The Trump administration's latest move to re-deport Salvadoran immigrant Kilmar Abrego Garcia has failed once again.
According to Politico, U.S. officials have tried to remove him to Africa, but so far have found no country willing to take him: "A senior Immigration and Customs Enforcement official testified that efforts to get the African countries of Uganda and Eswatini to accept the high-profile deportee have foundered in recent days. Another potential destination, Ghana, also seemed to fizzle Friday as that country’s foreign minister said unequivocally on X that Ghana would not agree to receive Abrego."
The Trump administration previously deported Abrego, a family man living in Maryland, to El Salvador, where he was locked up for weeks in the infamous CECOT megaprison, despite a judicial order prohibiting his deportation to that specific country.
Homeland Security officials initially tried to claim they had no jurisdiction to push the government of El Salvador to return him, but after his case became a national story and generated mounting political pressure, they finally repatriated him to the United States.
Almost as soon as they had done so, federal officials charged Abrego with gang activities, in a case that legal experts have said is deeply defective and based on unreliable testimony.

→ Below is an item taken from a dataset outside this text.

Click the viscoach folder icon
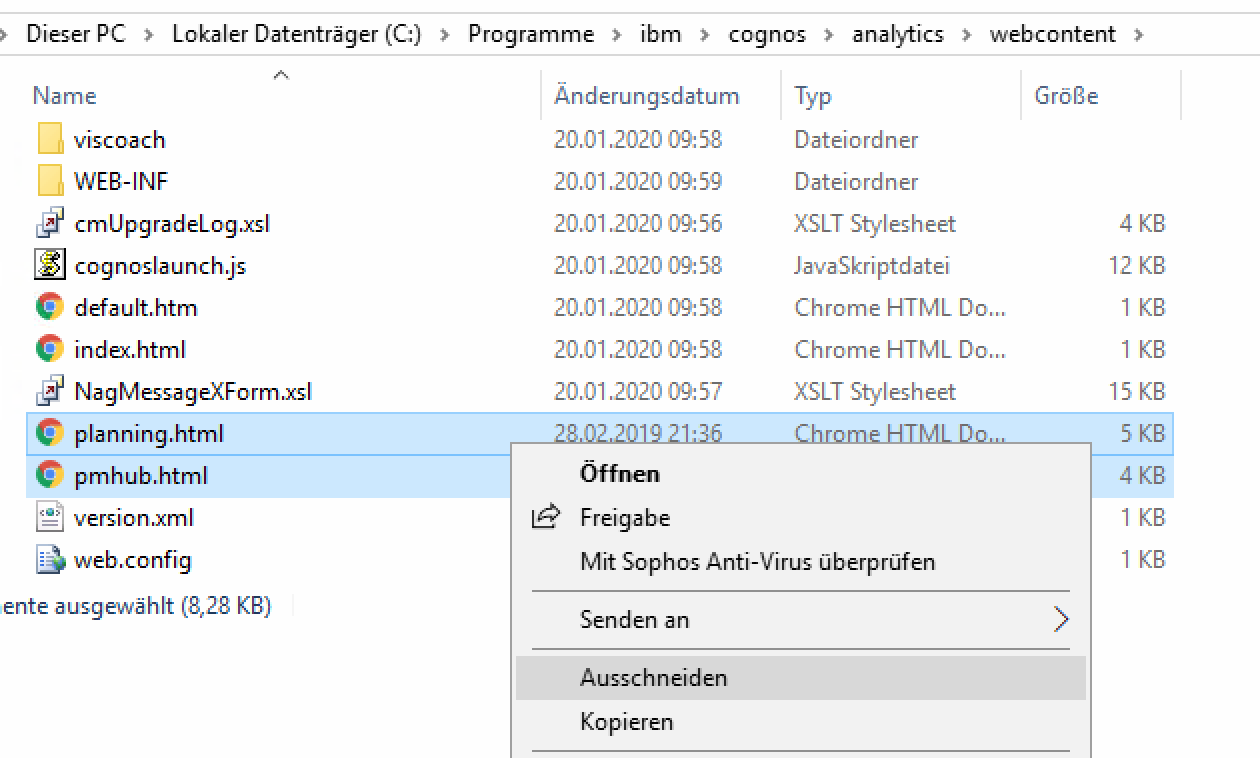Screen dimensions: 1260x758 (x=50, y=139)
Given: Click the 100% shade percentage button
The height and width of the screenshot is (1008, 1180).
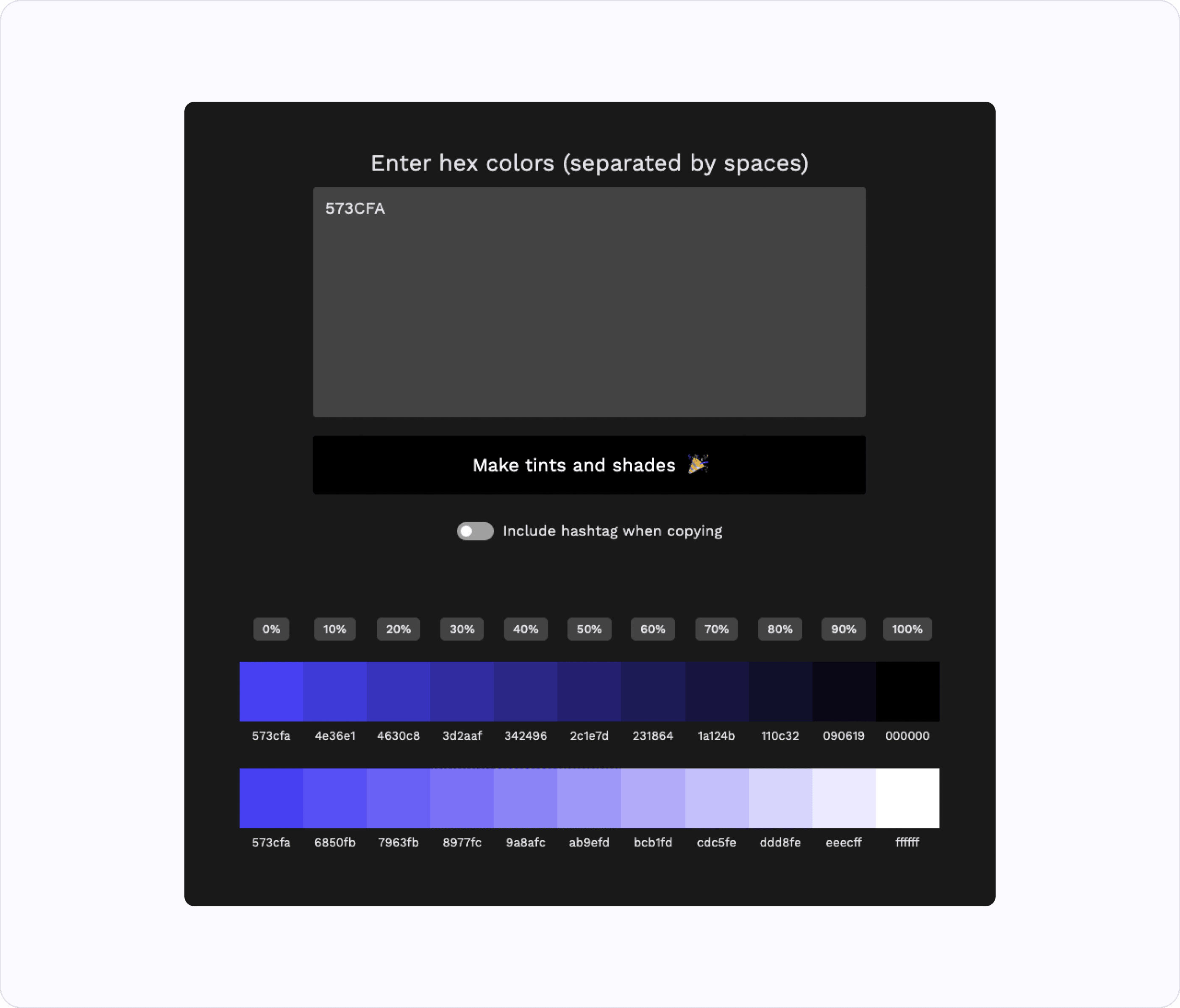Looking at the screenshot, I should coord(907,629).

They also began proceedings to deport him again, this time looking for any country other than El Salvador that might accept him.

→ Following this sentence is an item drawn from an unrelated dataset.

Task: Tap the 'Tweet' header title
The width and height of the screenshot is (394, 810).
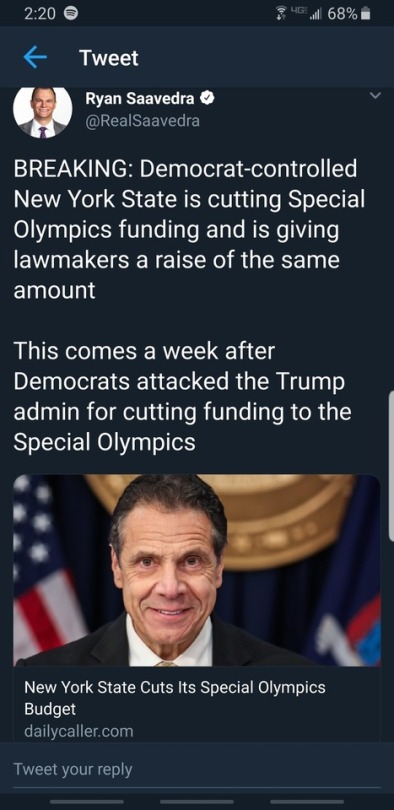Action: point(108,58)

According to the report, Abrego has actually offered the administration a solution — but they rejected it.
"Abrego told the administration in August that he would accept deportation to Costa Rica," said the report. However, "One of his lawyers, Andrew Rossman, said Friday that the administration’s scattershot attempts to identify African countries instead show that the administration is intent on refusing the Costa Rica offer," telling U.S. District Judge Paula Xinis, “We now know they are 0 for 3. Three strikes and you’re out. They have spun the globe and picked various places … to fail on purpose by selecting places that would be completely unpalatable for Mr. Abrego."
"What we’ve been getting in this courtroom is a lot of run-around,” Rossman added.